When people reach the point where they are seeking help for mental health challenges, it’s exceptionally common for them to have specific issues or situations they feel are weighing on them.

Perhaps you’ve been struggling with the tasks at work or are experiencing financial insecurity. Maybe you’re facing relationship challenges or you have too many responsibilities and don’t know how to balance them.

These are all real, tangible stressors that play a major role in your mental health. Yet frequently, what goes unspoken or unacknowledged also plays a significant role. This invisible mental load is frequently the primary driver of mental health concerns, whether you recognize it or not.

But what are these invisible responsibilities, and how do they contribute to your overall health and well-being?

Defining Mental Load

Mental load is a term used to describe the amount of mental and emotional energy you spend on a daily basis.
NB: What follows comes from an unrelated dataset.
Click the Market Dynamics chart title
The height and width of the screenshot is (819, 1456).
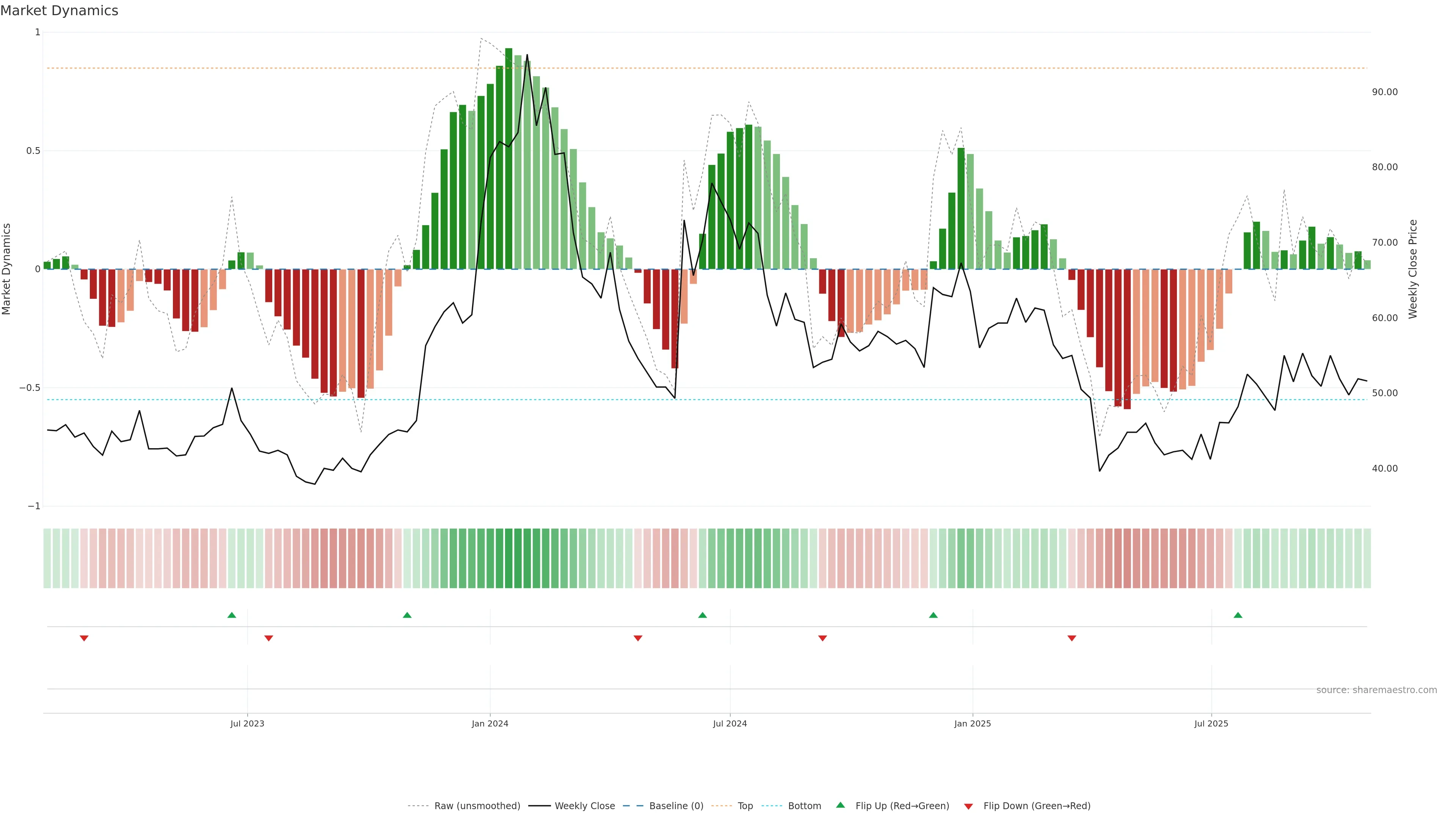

To understand how mental load affects your mental health, it can be useful to think of your emotional and mental capacity like a battery that recharges overnight.

In the morning, you’re fully charged and feel as though you have the capacity and energy to take on any challenges the day brings you.

By afternoon, you can start to feel depleted as work, social interaction, or other responsibilities discharge your battery.

In the evening, you may feel drained, and while there may be tasks or responsibilities still left to be done, you simply don’t have the mental capacity to accomplish them.

A mental load is the accumulation of events, circumstances, or interactions that place a drain on this energy reserve.

Going to work may bring your mental battery down from 100% to 40%. Making dinner can drop you from 40% to 20%. Having a difficult conversation with your friend or spouse can drop you from 20% into the negatives, which is where true problems start to arise.

Of course, this is an oversimplification of mental load and your mental reserves. Countless factors and events contribute to mental load and weigh upon your mental health. The important part to recognize is that when a mental load exceeds its capacity, this is when people begin to experience troubling mental health symptoms and may start to show signs of a mental health disorder.

When Mental Load Becomes Too Much

When you deplete your batteries and run on empty, it’s common for people to start showing signs of anxiety, burnout, chronic stress, or depression. The events that weigh on you continue to happen, but you simply don’t have the energy to deal with them effectively.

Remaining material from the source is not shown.